Exercise details >>
From the listing below, output the lines between the one with "This screenshot has width=980, height=523." and the one with "Given: Click the Follow button", including those two, and nothing else. Pictures are not copied.

Source material >>
◆ ◆ ◆

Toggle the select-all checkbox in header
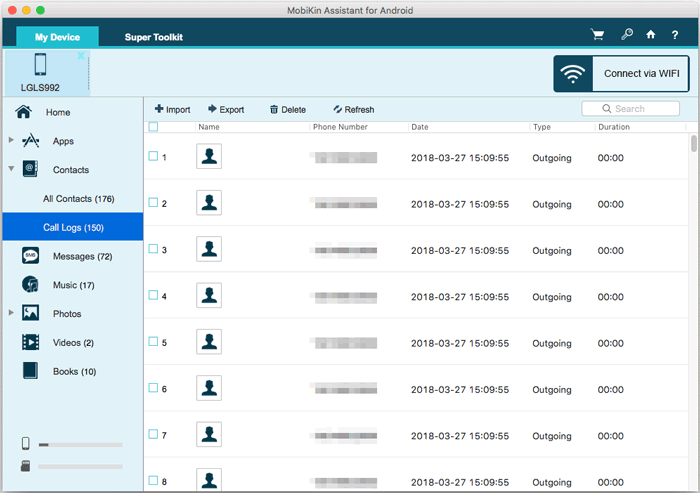Screen dimensions: 700x493 [x=153, y=127]
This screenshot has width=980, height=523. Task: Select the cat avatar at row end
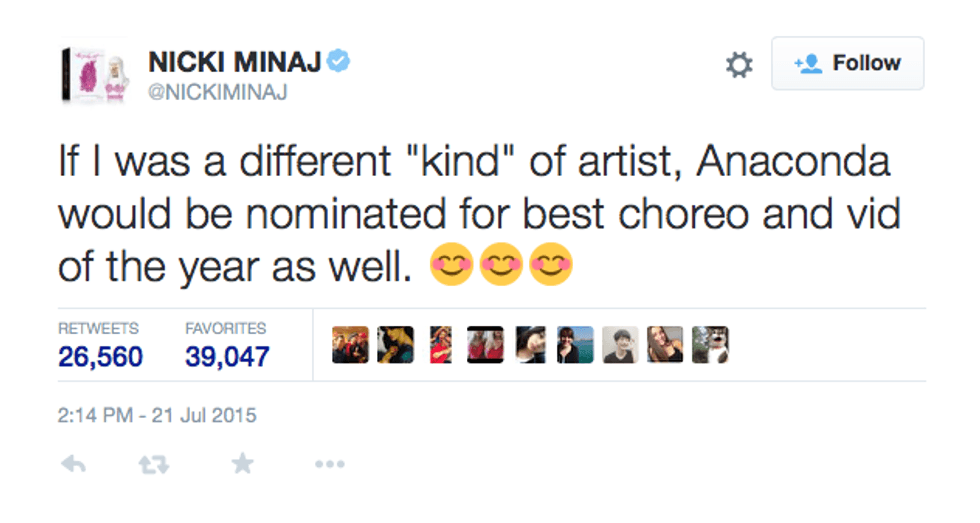tap(710, 345)
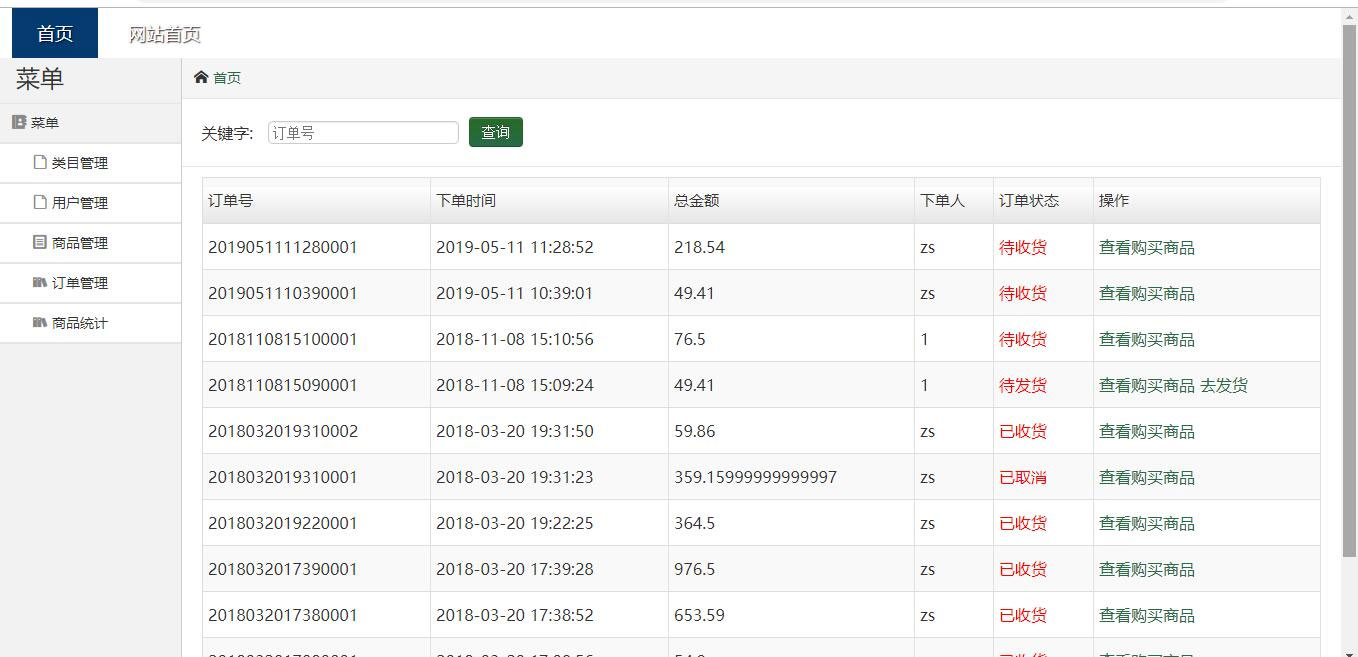Viewport: 1358px width, 657px height.
Task: Click the 订单状态 column header
Action: 1028,201
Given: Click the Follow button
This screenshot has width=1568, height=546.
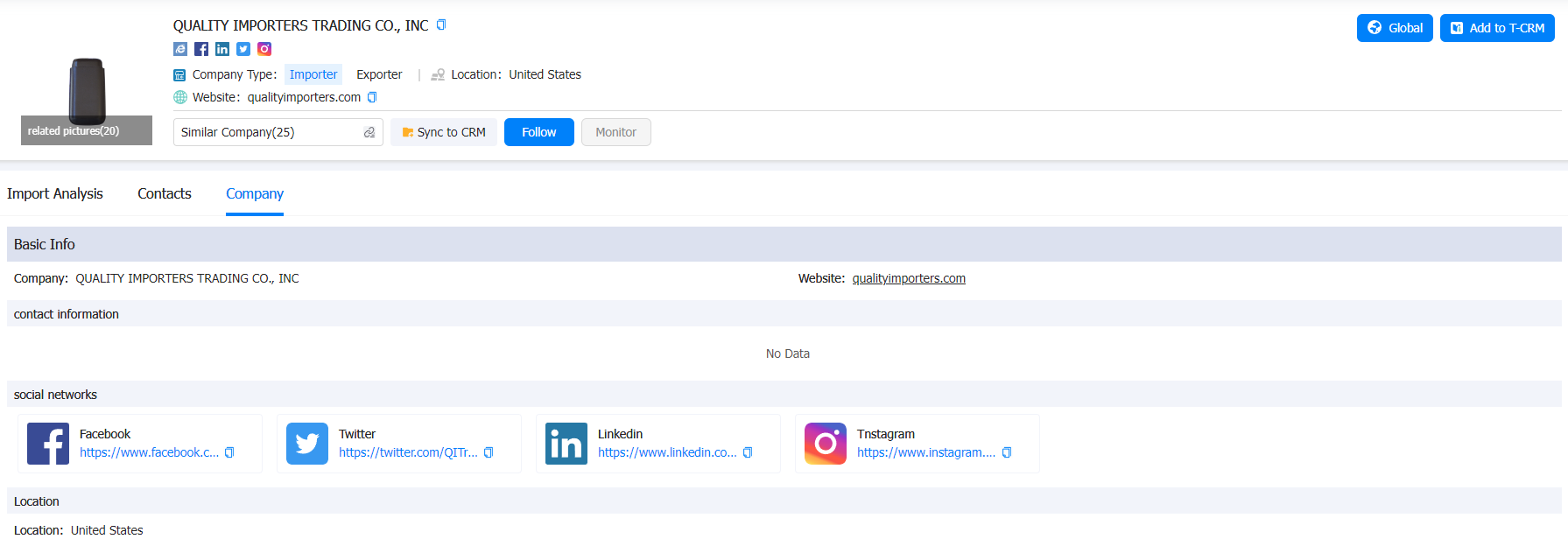Looking at the screenshot, I should coord(539,132).
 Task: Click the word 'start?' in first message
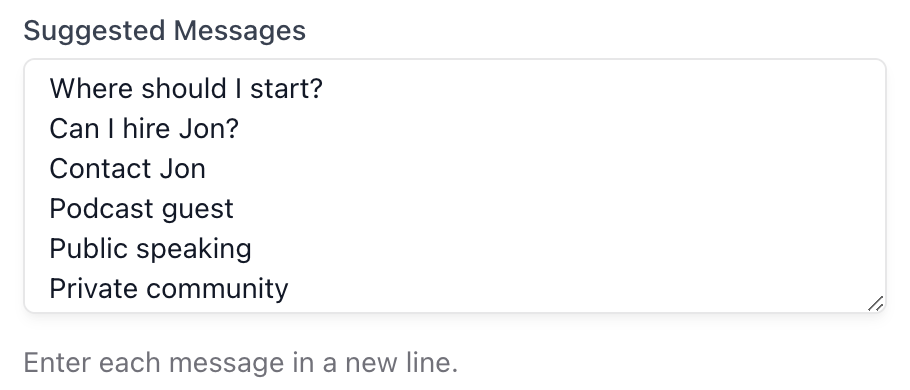pos(286,89)
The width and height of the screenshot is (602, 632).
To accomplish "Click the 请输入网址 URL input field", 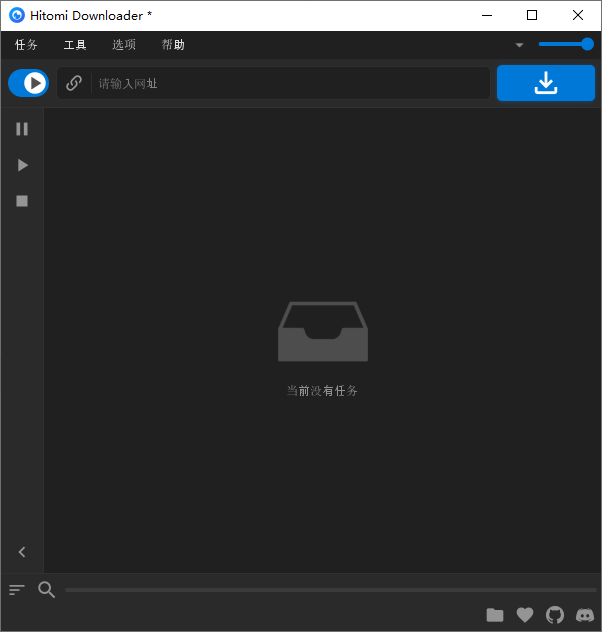I will tap(290, 84).
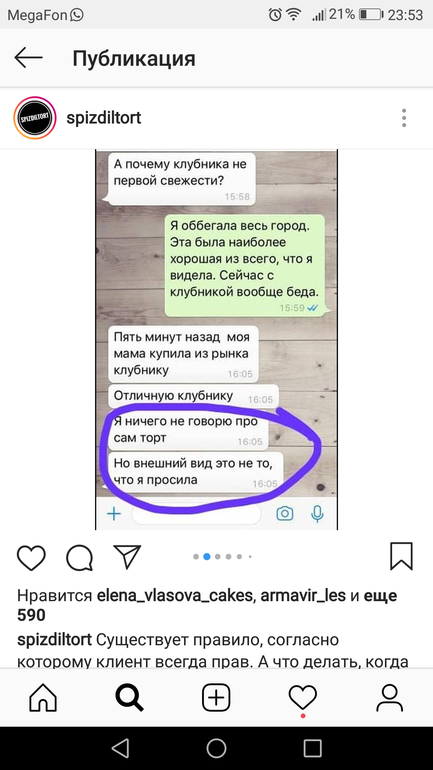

◆ ◆ ◆

Exercise solution >>
This screenshot has width=980, height=523. Task: Select the cat avatar at row end
tap(710, 345)
Viewport: 1358px width, 657px height.
Task: Click the 订单状态 column header
Action: 1028,201
Given: Click the Follow button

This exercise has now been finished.